Time to “Simmer Down” on Fiscal Crises

Fiscal brinksmanship – those seasonal scenarios during which our government tiptoes to the edge of the latest government shutdown, fiscal cliff, or sequestration – has become as much a part of the Washington political culture as seersucker on summer Thursdays. And thanks to the fact that we have grown accustomed to funding our government through an unending series of continuing resolutions rather than following the comprehensive annual budget process.  Unfortunately, this trend is likely to continue for a long time to come.

Treasury Secretary Jack Lew, speaking last week at the Peterson Institute for International Economics, noted the need for policymakers and politicians of all stripes to “simmer down” in this area – to step away from the edge of the cliff, tone down the rhetoric, and view fiscal politics through a less panicked lens.

While one can take issue with much of the policy that Secretary Lew has touted in recent months – Treasury’s action to stem the tide of inversions, for instance, fails to address the fundamental problems that are driving corporate inversions – it’s hard to disagree with the idea that Washington would be best served to “simmer down” when it comes to tackling the deficit and following a rational budget process. No business would long survive if it budgeted like the government.

The business community certainly shares that perspective. Deficit showdowns create enormous uncertainty for job creators and innovators in the United States. As politicians trade partisan barbs and talking points in front of the cameras, the business community is forced to contend with and plan around the real world implications of those barbs.

Too often, the heated partisan debates that accompany deficit questions spawn politically motivated tax proposals that, if implemented, would badly undermine the ability of some of our nation’s most vital economic engines to continue to help the country grow. Rather than attempting to meaningfully address the issues that have helped to create our deficit challenges, they seek instead to score political points by targeting, for instance, the oil and gas industry with punitive tax increases shrouded in the false logic that these companies do not pay their fair share of taxes or by introducing “tax expenditures” that promote more crony capitalism.

These tactics – which inevitably accompany every deficit showdown – underscore the importance of taking Secretary Lew’s advice and simmering down. Levying new taxes on the oil and gas industry – which already pays more in taxes than any other industry in our economy – would cost jobs, increase energy prices, and make it significantly more difficult for American companies to keep pace with their international competitors.

Capital intensive industries like oil and gas require a stable investment environment from which to plan.
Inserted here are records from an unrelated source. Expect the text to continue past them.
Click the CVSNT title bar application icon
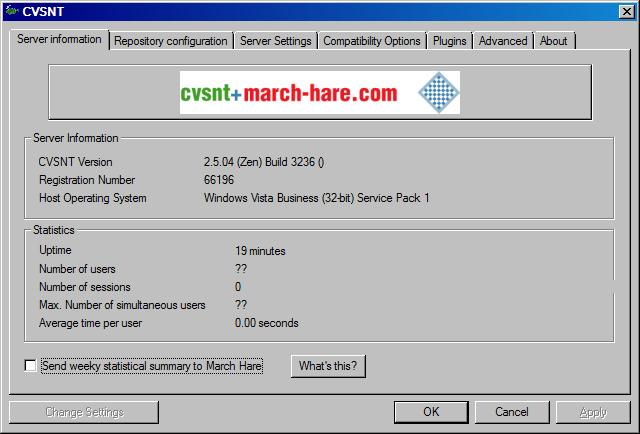Viewport: 640px width, 434px height. pos(11,12)
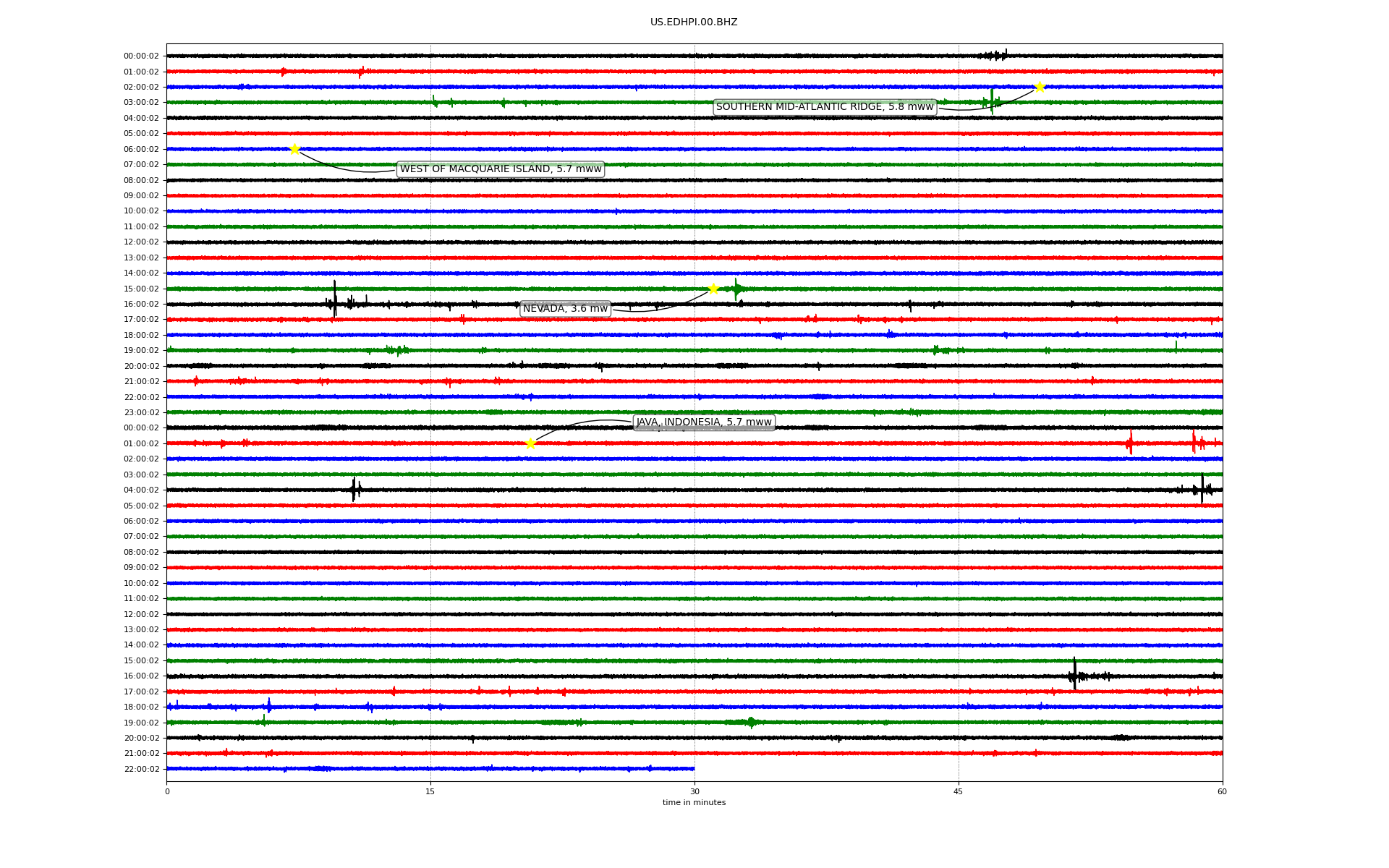Select the SOUTHERN MID-ATLANTIC RIDGE 5.8 label
This screenshot has height=868, width=1389.
pyautogui.click(x=824, y=107)
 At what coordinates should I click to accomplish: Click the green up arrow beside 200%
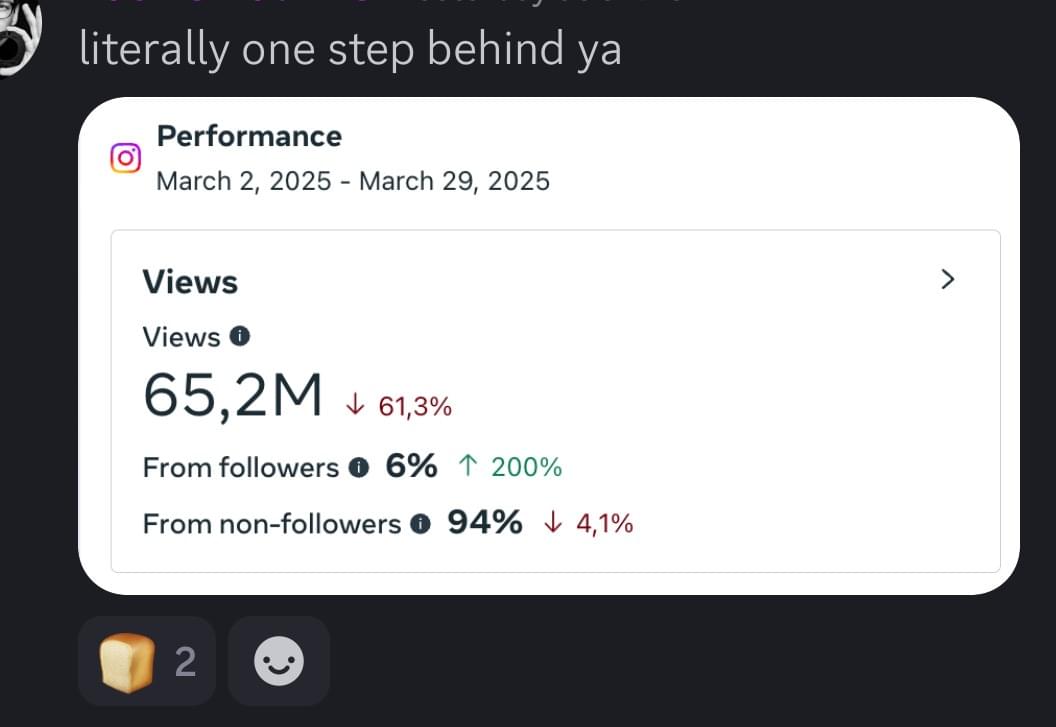[x=467, y=466]
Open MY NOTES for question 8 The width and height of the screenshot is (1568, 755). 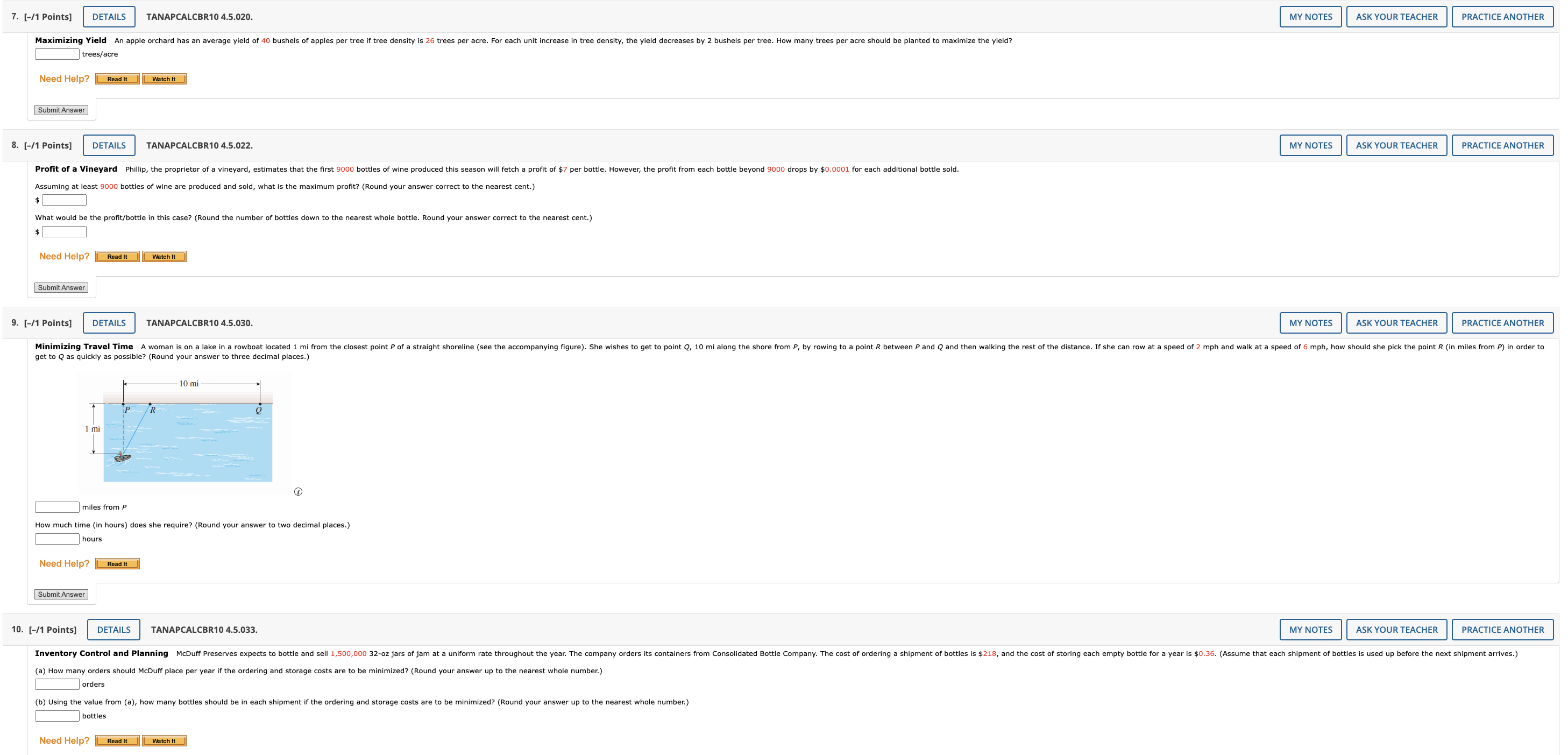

Punitive tax increases such as those so often suggested by the White House or its allies in Congress – repeal of the Section 199 deduction for oil and gas companies, modification of dual capacity taxpayer rules that would lead to “double taxation” of American companies operating overseas, and many others – work in direct opposition to such stability.

And that’s bad news for our economy at large, because the numbers consistently demonstrate just how important this sector is to our recovery.

Energy Information Administration (EIA) data shows that over a five year span (2007-2012), job growth in the oil and gas industry outpaced job gains in all other sectors.  While total U.S. private sector jobs only increased around one percent during that time period, the oil and gas sector experienced an increase of forty percent.  According to a PricewaterhouseCoopers report, the sector supported 9.8 million jobs in 2011.  As the energy industry continues to grow, especially in the area of shale, a McKinsey Global Institute study forecasts the possibility that by 2020, close to 1.7 million additional jobs could be generated across the economy along with $69 billion a year to the Gross Domestic Product (GDP).

Along with creating jobs and paying higher taxes, the oil and gas industry also continues to outpace other industry sectors when it comes to investing in the U.S.  The Progressive Policy Institute (PPI) named ten energy companies, including ExxonMobil, Chevron and ConocoPhillips, to its U.S. Investment Heroes of 2014 list. All told, the ten energy companies invested a combined total of $57 billion in 2013.  Adding to the industry’s already heavy tax burden would divert such investment, and in doing so, put a damper on economic growth.

Rather than governing by crisis, our policymakers would do well to take a look at the broader factors that are contributing to the fiscal challenges that our nation still faces. Instead of putting a Band-Aid on the inversion issue, we should address the burdensome tax code that has compelled so many companies to seek friendlier tax jurisdictions overseas. And rather than attempting to plug deficit holes by slamming one of our most vital economic actors with punitive and harmful taxes, we should pursue comprehensive tax reform that helps to grow our economy without singling out one industry for special treatment or extra punishment.  Doing that will be more challenging than the tax reform act of 1986 because there are even more special interest that will fight to keep their favored provisions.  Our long term economic interest will best be served by members of Congress having the courage to rip up the current tax code and replace it with one that is truly fair, simple, transparent, and that provides a real level playing field.

With less than three weeks until the election, we’re sure to hear plenty more heated rhetoric on the campaign trail. But once Congress returns, let’s hope that they are able to refocus on actions and words that can really help.